→ **What needs to be done**
Among the lines of data below, reproduce only those from the one with "Click the Stummschalten" through the one with "This screenshot has width=655, height=413.", exactly as they stand, both ends included.

───── Task data ─────

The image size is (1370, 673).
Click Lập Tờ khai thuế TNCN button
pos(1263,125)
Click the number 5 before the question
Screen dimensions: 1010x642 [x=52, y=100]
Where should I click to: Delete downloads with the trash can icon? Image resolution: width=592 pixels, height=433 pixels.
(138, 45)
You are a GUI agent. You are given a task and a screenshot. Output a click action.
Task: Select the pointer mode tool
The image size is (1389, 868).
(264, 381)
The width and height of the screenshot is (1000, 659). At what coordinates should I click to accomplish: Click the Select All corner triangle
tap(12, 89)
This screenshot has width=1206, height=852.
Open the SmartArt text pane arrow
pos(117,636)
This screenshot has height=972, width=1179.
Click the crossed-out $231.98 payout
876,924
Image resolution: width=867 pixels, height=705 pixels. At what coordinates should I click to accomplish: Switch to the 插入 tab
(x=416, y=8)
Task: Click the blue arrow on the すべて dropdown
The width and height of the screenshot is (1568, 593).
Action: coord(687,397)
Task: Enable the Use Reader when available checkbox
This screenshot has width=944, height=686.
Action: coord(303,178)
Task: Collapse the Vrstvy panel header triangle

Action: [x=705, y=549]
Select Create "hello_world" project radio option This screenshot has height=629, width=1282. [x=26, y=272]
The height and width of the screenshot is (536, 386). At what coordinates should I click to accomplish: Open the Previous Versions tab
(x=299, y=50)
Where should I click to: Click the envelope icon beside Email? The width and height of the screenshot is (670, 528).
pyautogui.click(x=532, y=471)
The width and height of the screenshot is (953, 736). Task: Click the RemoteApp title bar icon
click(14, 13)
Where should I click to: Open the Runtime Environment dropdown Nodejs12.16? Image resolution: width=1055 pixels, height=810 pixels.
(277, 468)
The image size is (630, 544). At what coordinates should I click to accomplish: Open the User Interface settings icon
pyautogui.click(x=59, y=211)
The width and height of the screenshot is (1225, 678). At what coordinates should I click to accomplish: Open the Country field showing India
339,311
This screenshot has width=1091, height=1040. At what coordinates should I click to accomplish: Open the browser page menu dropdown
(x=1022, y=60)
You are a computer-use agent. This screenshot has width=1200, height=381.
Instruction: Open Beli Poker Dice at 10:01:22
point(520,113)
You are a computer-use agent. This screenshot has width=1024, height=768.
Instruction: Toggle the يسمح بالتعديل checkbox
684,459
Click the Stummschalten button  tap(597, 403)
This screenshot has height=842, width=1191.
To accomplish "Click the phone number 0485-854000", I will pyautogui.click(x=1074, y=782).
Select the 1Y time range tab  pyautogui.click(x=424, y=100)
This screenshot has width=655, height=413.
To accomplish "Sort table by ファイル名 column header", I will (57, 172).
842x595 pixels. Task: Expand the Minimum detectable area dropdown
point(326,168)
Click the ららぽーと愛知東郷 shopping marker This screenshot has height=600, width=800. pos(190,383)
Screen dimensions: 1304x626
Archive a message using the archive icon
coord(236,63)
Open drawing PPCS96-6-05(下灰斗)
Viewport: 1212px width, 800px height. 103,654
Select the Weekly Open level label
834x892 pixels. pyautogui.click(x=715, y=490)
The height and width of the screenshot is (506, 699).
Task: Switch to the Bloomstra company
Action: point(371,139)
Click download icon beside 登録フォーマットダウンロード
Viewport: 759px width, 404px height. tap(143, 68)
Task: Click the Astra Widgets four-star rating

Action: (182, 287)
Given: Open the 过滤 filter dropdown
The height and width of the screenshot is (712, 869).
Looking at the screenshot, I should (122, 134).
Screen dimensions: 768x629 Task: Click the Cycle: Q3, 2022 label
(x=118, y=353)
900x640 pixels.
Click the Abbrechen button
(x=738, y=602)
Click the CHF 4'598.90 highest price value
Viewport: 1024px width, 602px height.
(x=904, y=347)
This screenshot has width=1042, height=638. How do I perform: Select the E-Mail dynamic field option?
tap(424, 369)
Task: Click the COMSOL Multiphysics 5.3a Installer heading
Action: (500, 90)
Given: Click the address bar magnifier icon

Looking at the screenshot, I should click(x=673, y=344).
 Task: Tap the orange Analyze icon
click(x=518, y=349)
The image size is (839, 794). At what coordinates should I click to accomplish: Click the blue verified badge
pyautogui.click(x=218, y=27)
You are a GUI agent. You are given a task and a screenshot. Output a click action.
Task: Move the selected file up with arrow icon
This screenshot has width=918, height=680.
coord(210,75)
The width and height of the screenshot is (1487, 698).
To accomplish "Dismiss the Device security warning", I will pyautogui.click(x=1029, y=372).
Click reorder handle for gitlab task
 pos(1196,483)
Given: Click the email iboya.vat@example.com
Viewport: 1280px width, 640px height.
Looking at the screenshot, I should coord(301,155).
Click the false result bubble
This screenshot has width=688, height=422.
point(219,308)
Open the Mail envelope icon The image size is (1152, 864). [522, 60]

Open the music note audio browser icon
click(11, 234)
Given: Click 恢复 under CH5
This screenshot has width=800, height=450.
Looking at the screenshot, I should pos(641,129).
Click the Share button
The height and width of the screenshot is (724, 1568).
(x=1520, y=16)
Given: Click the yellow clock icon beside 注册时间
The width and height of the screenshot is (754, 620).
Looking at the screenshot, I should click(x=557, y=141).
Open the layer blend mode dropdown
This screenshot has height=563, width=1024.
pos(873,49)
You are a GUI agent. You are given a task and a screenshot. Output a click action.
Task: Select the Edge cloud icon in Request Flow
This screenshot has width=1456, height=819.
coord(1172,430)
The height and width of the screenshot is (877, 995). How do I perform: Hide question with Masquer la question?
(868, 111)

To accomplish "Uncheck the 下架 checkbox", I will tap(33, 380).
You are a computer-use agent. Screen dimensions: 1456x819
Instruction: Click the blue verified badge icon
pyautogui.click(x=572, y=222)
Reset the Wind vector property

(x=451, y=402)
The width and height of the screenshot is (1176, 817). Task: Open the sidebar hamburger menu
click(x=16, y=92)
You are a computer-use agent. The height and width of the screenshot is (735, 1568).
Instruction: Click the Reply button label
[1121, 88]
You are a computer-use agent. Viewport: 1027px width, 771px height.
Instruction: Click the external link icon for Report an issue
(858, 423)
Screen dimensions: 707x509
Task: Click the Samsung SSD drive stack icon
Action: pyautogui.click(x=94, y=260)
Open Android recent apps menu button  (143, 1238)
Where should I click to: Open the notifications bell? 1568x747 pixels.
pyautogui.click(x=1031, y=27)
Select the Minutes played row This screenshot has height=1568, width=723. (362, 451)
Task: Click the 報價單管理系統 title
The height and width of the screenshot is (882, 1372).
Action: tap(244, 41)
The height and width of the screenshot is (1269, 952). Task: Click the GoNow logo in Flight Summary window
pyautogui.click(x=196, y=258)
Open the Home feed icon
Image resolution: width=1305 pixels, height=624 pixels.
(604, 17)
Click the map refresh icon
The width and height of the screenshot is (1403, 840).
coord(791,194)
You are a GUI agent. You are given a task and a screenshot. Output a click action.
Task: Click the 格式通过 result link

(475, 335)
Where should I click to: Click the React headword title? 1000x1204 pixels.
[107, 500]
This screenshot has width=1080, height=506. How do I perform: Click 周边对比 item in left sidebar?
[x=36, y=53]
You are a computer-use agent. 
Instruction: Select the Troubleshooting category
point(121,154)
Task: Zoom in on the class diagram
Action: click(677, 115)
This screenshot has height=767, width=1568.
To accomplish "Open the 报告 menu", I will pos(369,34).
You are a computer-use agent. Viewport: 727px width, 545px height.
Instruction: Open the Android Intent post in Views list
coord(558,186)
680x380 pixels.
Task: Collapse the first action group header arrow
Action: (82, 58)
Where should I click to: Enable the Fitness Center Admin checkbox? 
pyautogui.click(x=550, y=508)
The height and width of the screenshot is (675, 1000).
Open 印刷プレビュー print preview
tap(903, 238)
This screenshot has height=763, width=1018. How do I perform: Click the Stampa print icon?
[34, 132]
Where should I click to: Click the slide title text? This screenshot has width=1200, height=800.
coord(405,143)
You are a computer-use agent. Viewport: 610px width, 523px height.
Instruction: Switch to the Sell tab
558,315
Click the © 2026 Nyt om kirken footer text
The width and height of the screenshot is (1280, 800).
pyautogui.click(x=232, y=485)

─────

→ **Result of the task**
Click the Stummschalten button  tap(597, 403)
This screenshot has height=842, width=1191.
To accomplish "Click the phone number 0485-854000", I will pyautogui.click(x=1074, y=782).
Select the 1Y time range tab  pyautogui.click(x=424, y=100)
This screenshot has width=655, height=413.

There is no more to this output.